Stack Overflow Asked by user13977273 on November 27, 2021

I am working on a simple Tkinter GUI for SQL tables. Obviously, I have had to use shell commands, and I have been struggling with the subprocess shell system.

For example, subprocess.check_output('ls') will run ls, but to run ls -l, you need to use subprocess.check_output(['ls', '-l']). I have not found a way to get the output of a more complex command, e.g. cat test.sql | sqlite3 test.db (run sqlite3 on test.db, then list out test.sql at the prompt).

Things I’ve tried

  • subprocess.check_output(['cat', 'test.sql', '|', 'sqlite3', 'test.db'])

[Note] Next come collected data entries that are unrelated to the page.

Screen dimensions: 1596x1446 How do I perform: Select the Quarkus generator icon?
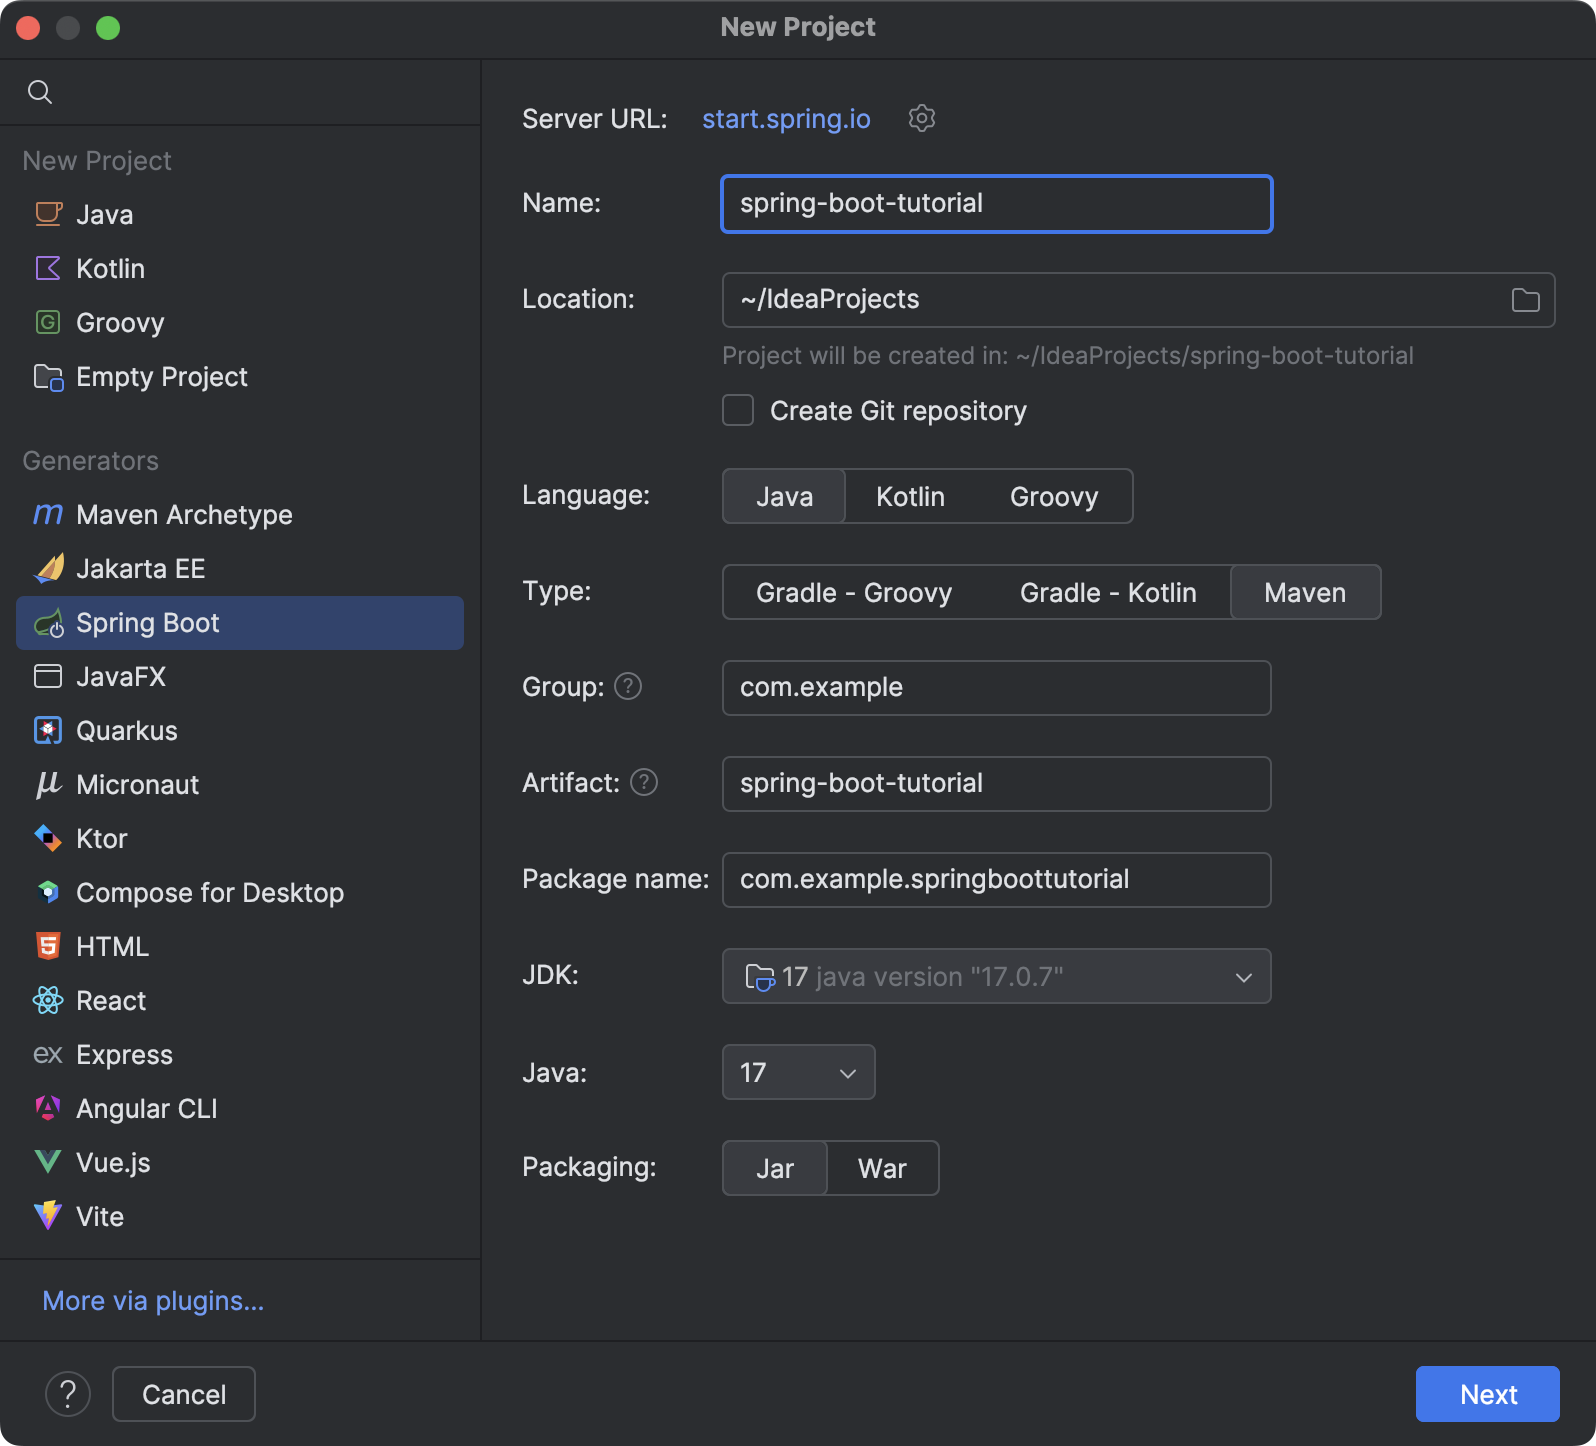(48, 731)
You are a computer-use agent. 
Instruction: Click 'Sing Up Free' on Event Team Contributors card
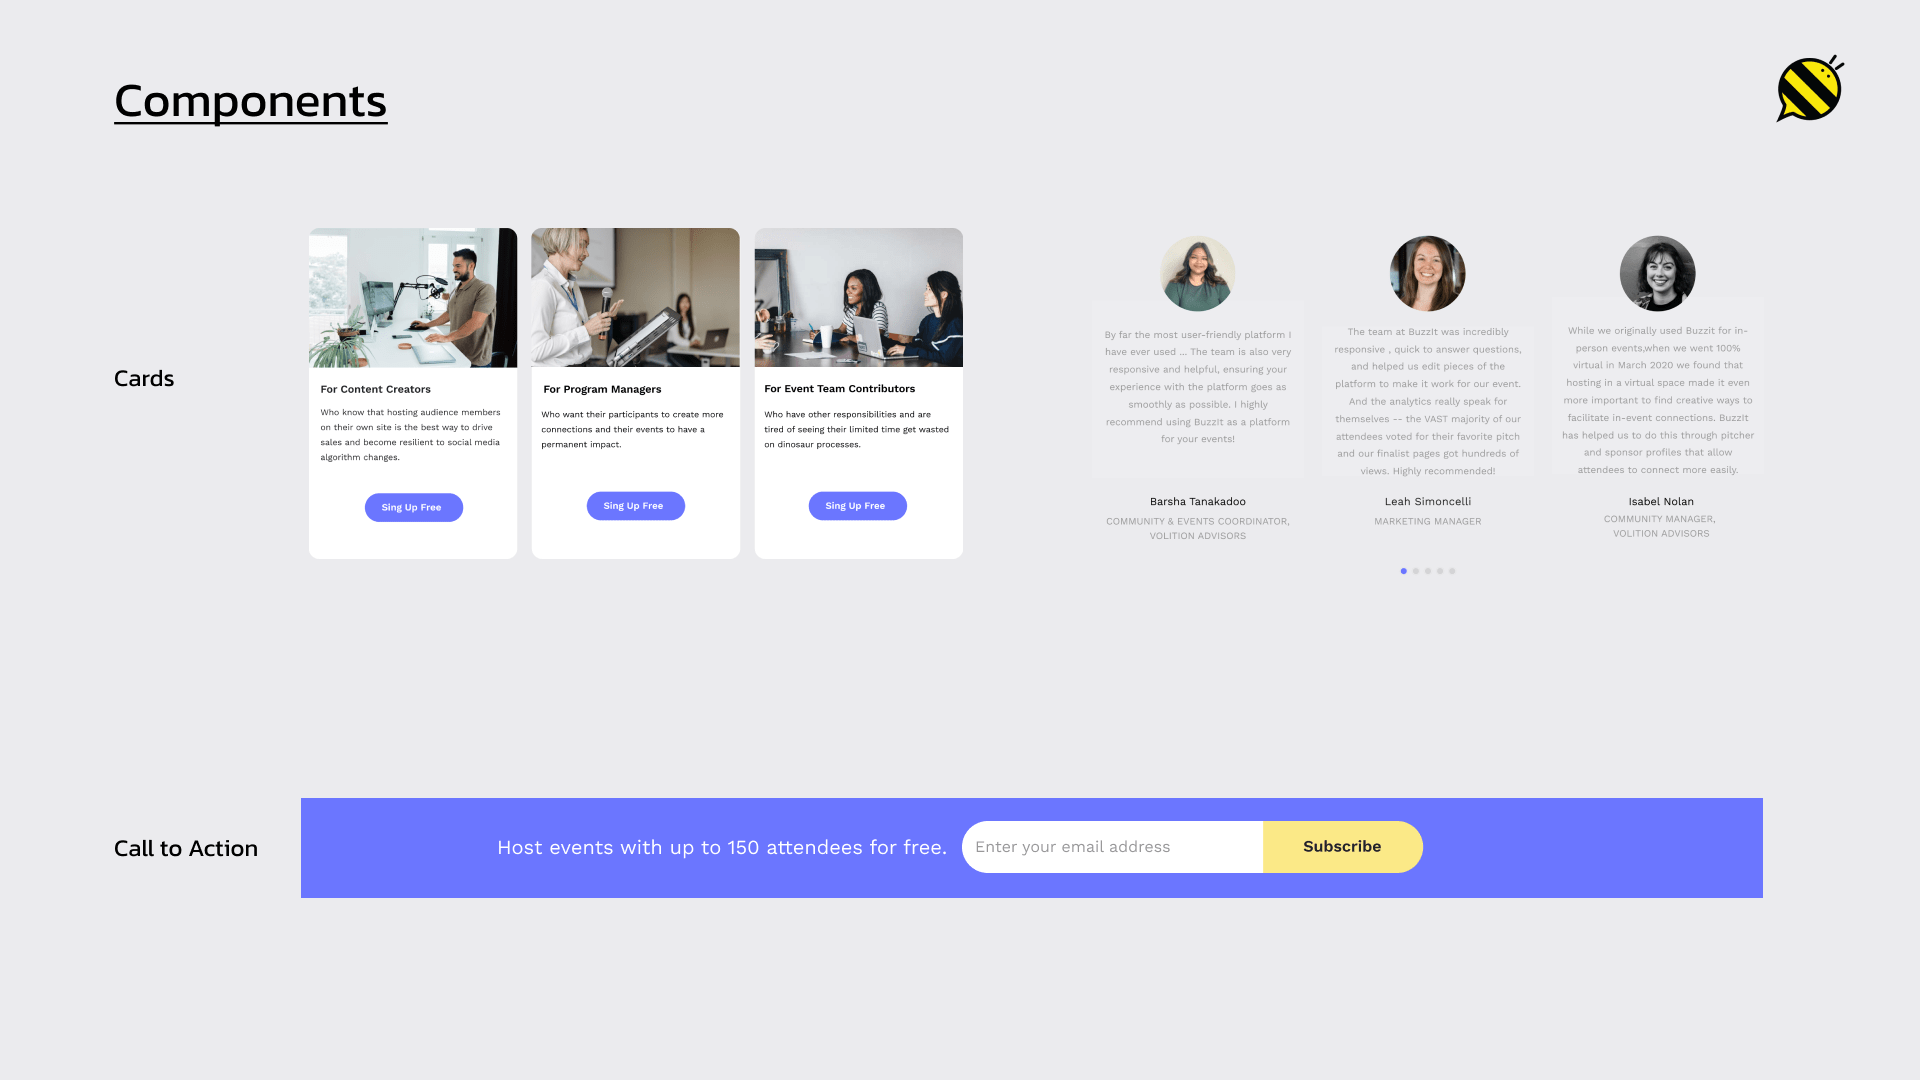click(x=857, y=505)
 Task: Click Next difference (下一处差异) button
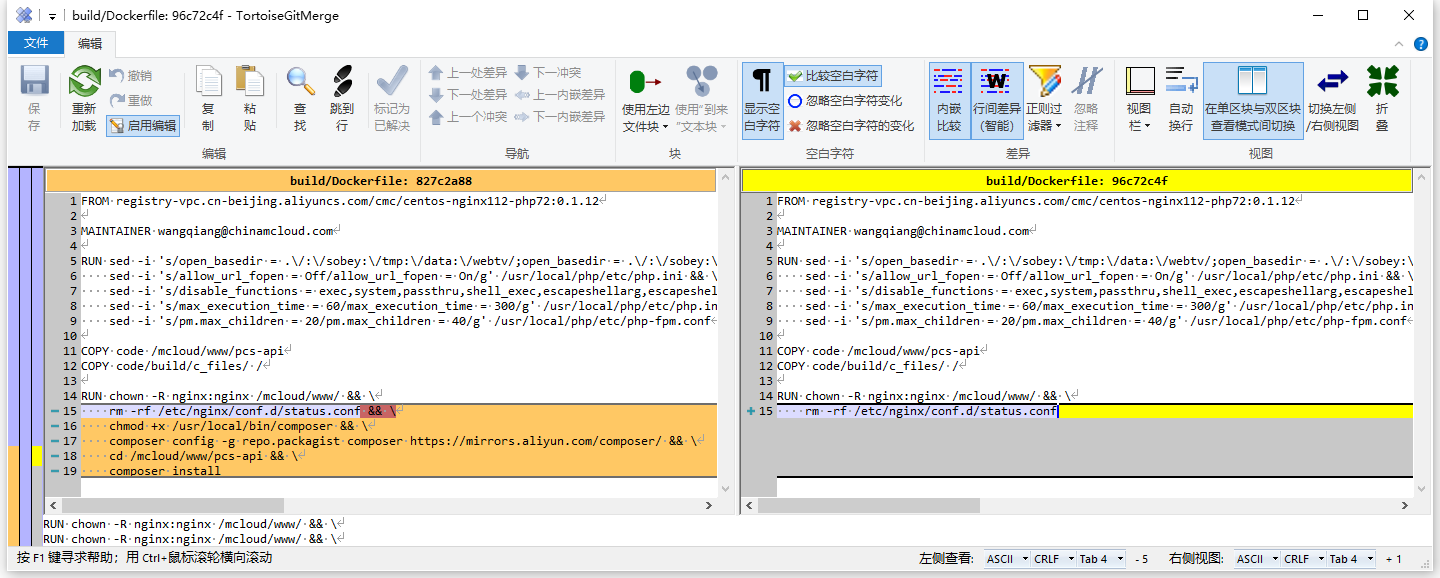[x=468, y=95]
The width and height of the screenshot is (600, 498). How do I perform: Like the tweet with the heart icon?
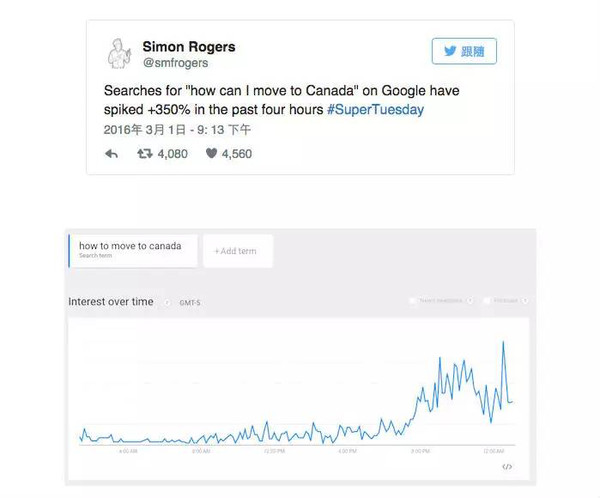211,153
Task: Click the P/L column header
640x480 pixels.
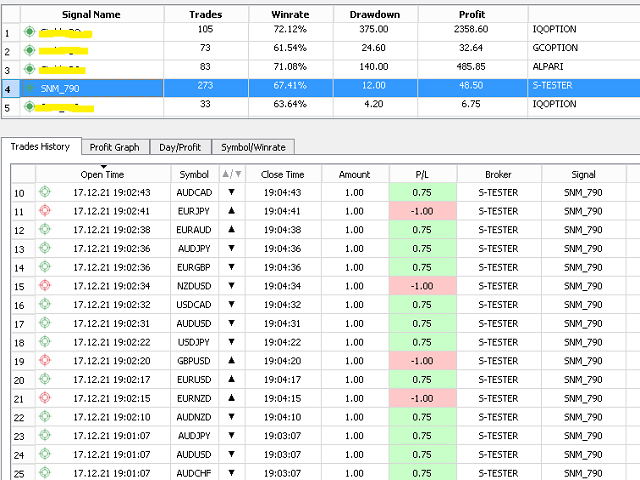Action: click(421, 174)
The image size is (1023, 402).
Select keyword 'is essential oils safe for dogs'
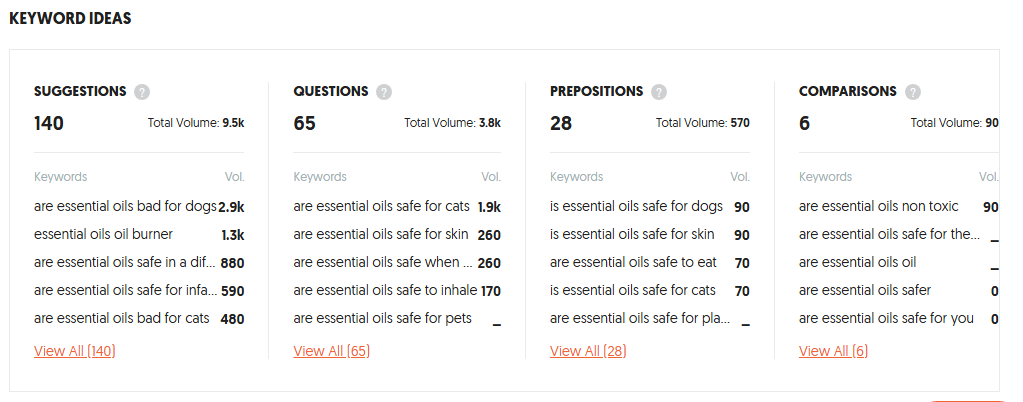636,206
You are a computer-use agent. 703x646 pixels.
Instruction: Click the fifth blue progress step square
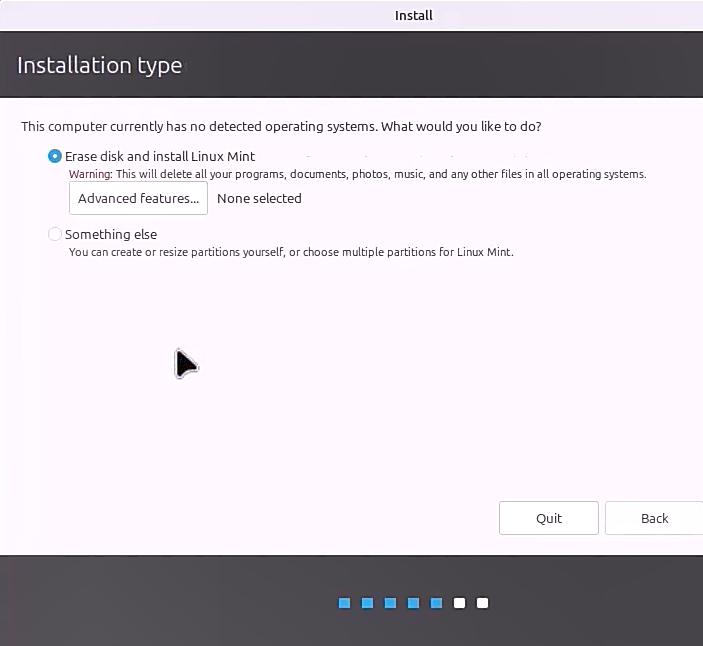click(437, 603)
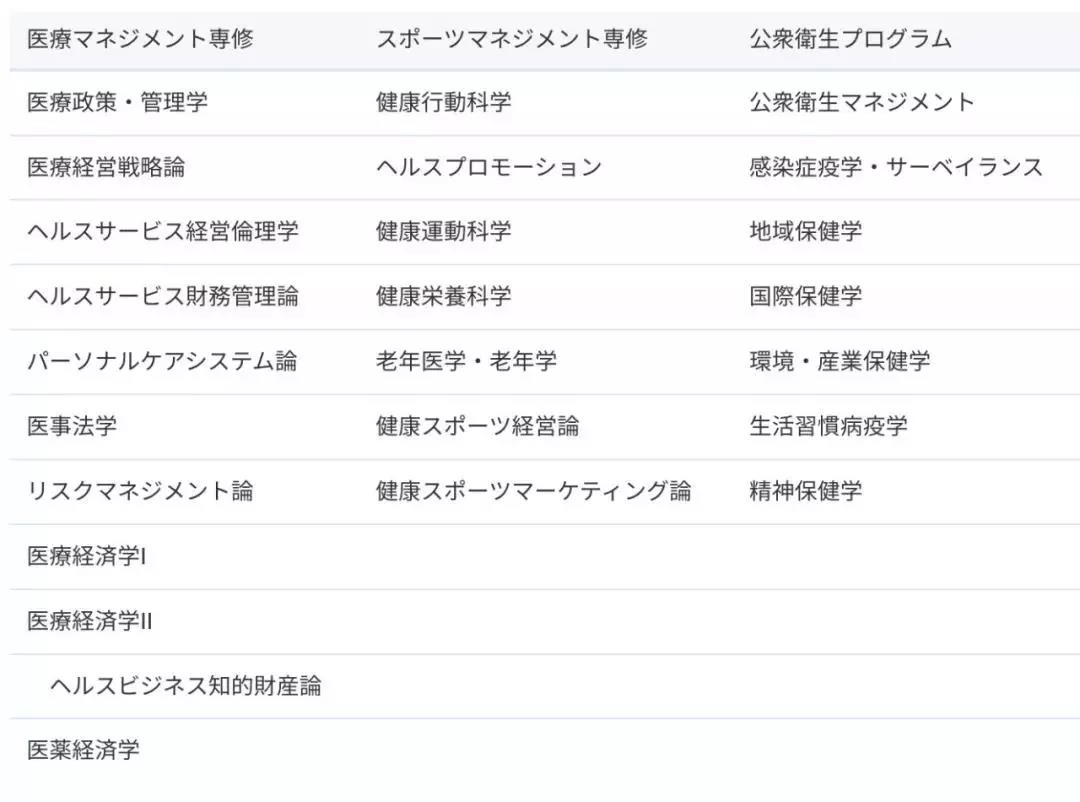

    Error (running on Python shell):

    cat: '|': No such file or directory
    cat: sqlite3: No such file or directory
    Traceback (most recent call last):
      File "<stdin>", line 1, in <module>
      File "/usr/lib/python3.7/subprocess.py", line 395, in check_output
        **kwargs).stdout
      File "/usr/lib/python3.7/subprocess.py", line 487, in run
        output=stdout, stderr=stderr)
    subprocess.CalledProcessError: Command '['cat', 'test.sql', '|', 'sqlite3', 'test.db']' returned non-zero exit status 1.
    
  • subprocess.check_output([['cat', 'test.sql'], '|', ['sqlite3', 'test.db']]) (don’t know why I expected this to work)

    Error:

    Traceback (most recent call last):
      File "<stdin>", line 1, in <module>
      File "/usr/lib/python3.7/subprocess.py", line 395, in check_output
        **kwargs).stdout
      File "/usr/lib/python3.7/subprocess.py", line 472, in run
        with Popen(*popenargs, **kwargs) as process:
      File "/usr/lib/python3.7/subprocess.py", line 775, in __init__
        restore_signals, start_new_session)
      File "/usr/lib/python3.7/subprocess.py", line 1436, in _execute_child
        executable = os.fsencode(executable)
      File "/usr/lib/python3.7/os.py", line 809, in fsencode
        filename = fspath(filename)  # Does type-checking of `filename`.
    TypeError: expected str, bytes or os.PathLike object, not list
    
  • Using bash -c command: subprocess.check_output(['bash', '-c', '"cat test.sql | sqlite3 test.db"'])

    Error:

    bash: cat test.sql | sqlite3 test.db: command not found
    Traceback (most recent call last):
      File "<stdin>", line 1, in <module>
      File "/usr/lib/python3.7/subprocess.py", line 395, in check_output
        **kwargs).stdout
      File "/usr/lib/python3.7/subprocess.py", line 487, in run
        output=stdout, stderr=stderr)
    subprocess.CalledProcessError: Command '['bash', '-c', '"cat test.sql | sqlite3 test.db"']' returned non-zero exit status 127.
    

    (Mind you, running bash -c "cat test.sql | sqlite3 test.db" on its own worked perfectly fine.)

I ended up just using the os.system() and os.popen() commands, but people say that using these is not recommended. What should I do?

One Answer

Looking at the subprocess.check_output documentation here, you have 2 options:

output = subprocess.check_output("cat test.sql | sqlite3 test.db", shell=True)

or

from subprocess import Popen, PIPE

p1 = Popen(["cat", "test.sql"], stdout=PIPE)
p2 = Popen(["sqlite3", "test.db"], stdin=p1.stdout, stdout=PIPE)
p1.stdout.close()  # Allow p1 to receive a SIGPIPE if p2 exits.